U.S. Reports Grim Data, EU Vows to Shield Economy
NEW YORK (Reuters) - Major U.S. banks reported huge losses and other companies painted a grim outlook for the battered U.S. economy on Thursday as European leaders vowed to shield their industries from the global crisis.
French President Nicolas Sarkozy, representing the EU on the world stage, said he would meet U.S. President George W. Bush on Saturday to push for an overhaul of the international financial system.
U.S. investment bank Merrill Lynch reported net write-downs of $5.7 billion from toxic assets and Citigroup reported a quarterly net loss of $2.8 billion.
Famous motorcycle maker Harley-Davidson Inc said a slowdown in sales had spread from the United States to Europe and cut its earnings forecast for the year.
U.S. industrial production posted its biggest drop in 34 years in September, and a volatile Wall Street fell nearly 4 percent.
European stocks were down 4 percent.
A Reuters poll of economists said the world's richest nations are in or close to recession, with a sharp deterioration in the outlook for the United States.
In Brussels, EU leaders said they were determined to take whatever steps necessary to support jobs and the economy, and Sarkozy said the auto sector may need help given that the United States was making cheap loans to its carmakers.
"If we can bring coordinated answers to the financial crisis, can we not bring coordinated answers to the economic crisis?" Sarkozy asked.
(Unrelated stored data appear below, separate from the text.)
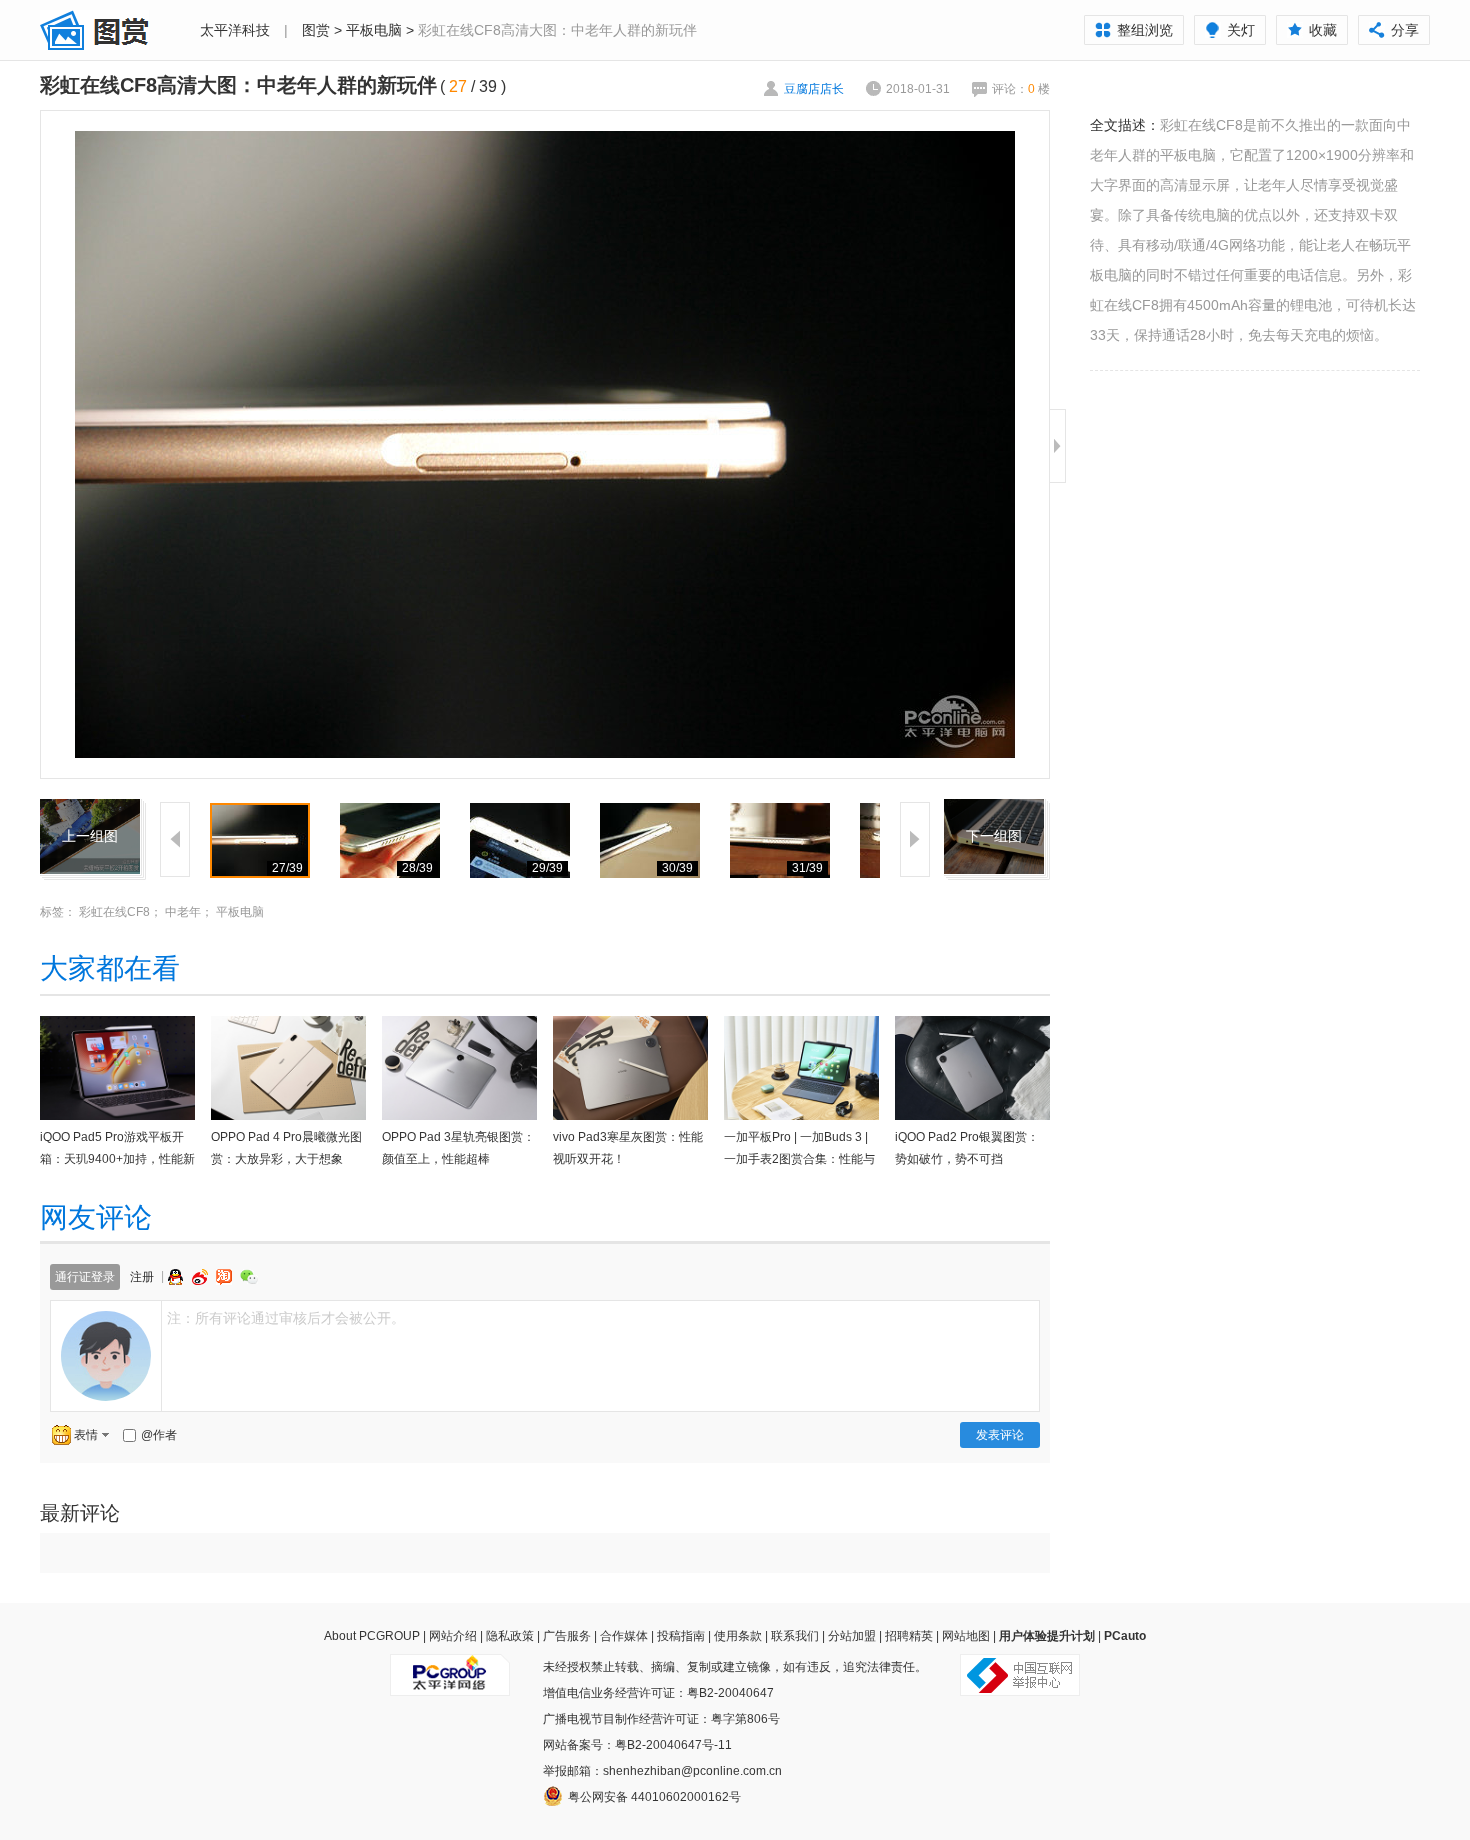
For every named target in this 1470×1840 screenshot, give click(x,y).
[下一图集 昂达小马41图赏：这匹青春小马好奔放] (994, 811)
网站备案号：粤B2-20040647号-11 (637, 1745)
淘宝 (226, 1277)
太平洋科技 (235, 30)
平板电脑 (374, 30)
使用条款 (738, 1636)
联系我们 (795, 1636)
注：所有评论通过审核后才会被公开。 (286, 1318)
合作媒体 (624, 1636)
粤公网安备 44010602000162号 (654, 1797)
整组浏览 (1145, 30)
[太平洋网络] (450, 1667)
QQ (178, 1277)
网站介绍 (453, 1636)
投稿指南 (681, 1636)
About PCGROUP (372, 1636)
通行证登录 (85, 1277)
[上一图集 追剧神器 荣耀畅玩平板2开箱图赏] (90, 811)
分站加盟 (852, 1636)
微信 (249, 1276)
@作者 (159, 1435)
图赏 (316, 30)
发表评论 (1000, 1435)
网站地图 (966, 1636)
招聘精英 (909, 1636)
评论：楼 (1021, 89)
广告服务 (567, 1636)
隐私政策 (510, 1636)
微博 (202, 1277)
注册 (142, 1277)
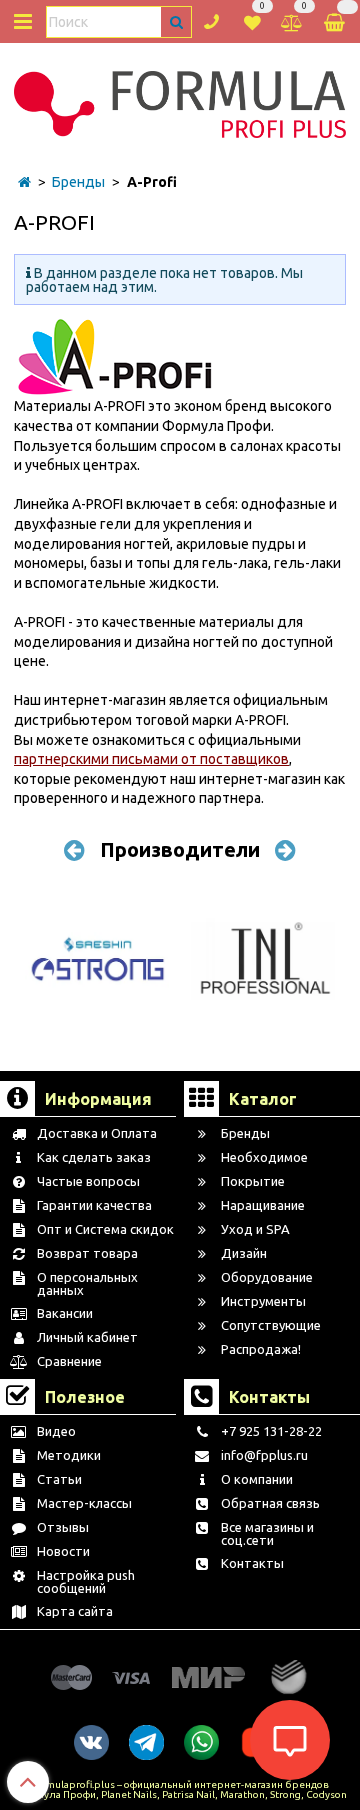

Central banks in Europe renewed efforts to free up liquidity and unblock frozen lending, with further action from Switzerland, Britain and the European Central Bank.
Switzerland's two largest banks -- UBS and Credit Suisse -- became the latest to say they were receiving emergency funding as the country's government and other investors moved to shore them up.
Japan's prime minister, Taro Aso, said Washington may need to push yet more cash into its banks to restore investor confidence, shattered by a crisis that began with a U.S. housing market collapse and now threatens economies worldwide.
"The markets are selling off stocks because investors still think the steps by U.S. authorities are not sufficient," Japan's Aso said.
The European Central Bank said it would provide up to 5 billion euros ($6.8 billion) to Hungary to pump up liquidity.
And the International Monetary Fund was in talks to find ways to help Ukraine's economy.
The rates banks charge each other for loans mostly fell on Thursday in response to radical moves by central banks to provide liquidity, shore up banks and loosen credit lines to institutions needing cash.
The Bank of England said it would create two new facilities for banks to access funds beginning next week, which should remove the stigma that has become attached to using its emergency lending system.
The ECB will allow banks to swap a larger range of their assets for central bank funds and offer more funds across a range of currencies in a new salvo to combat the crisis.
But their actions mean commercial banks do not have to go to each other for cash.
"The only provider of liquidity now is the central bank," said Guillaume Baron, strategist at Societe Generale in Paris.
Governments around the world have pledged $3.2 trillion in emergency measures, including taking stakes in banks to help them stabilize.
EU CALL FOR ACTION
European leaders also gave their backing for an overhaul of the world's financial system, which was set up in Bretton Woods, New Hampshire, in 1944.
France, Germany and Britain on Wednesday called for leaders of the Group of Eight major industrialized countries to gather next month with the heads of emerging economies to discuss the 64-year-old financial architecture.
In the banking industry, UBS said it would receive a capital injection of 6 billion Swiss francs ($5.3 billion) from the government and would unload up to $60 billion of illiquid securities and other assets from its balance sheet to a separate fund entity under an agreement with the Swiss National Bank.
Credit Suisse, which announced a third-quarter net loss of about 1.3 billion Swiss francs, with 2.4 billion francs of fresh write-downs, said it would raise funds from investors including the Qatar Investment Authority, already a major shareholder.
Investors' overall focus, however, appeared to be shifting from the ravaged financial system to a declining world economy.
Underlining this, Germany on Thursday slashed its forecast for 2009 economic growth to 0.2 percent from 1.2 percent, citing the global financial crisis.
In Japan, meanwhile, a Reuters poll showed manufacturing business sentiment hit a six-year low this month.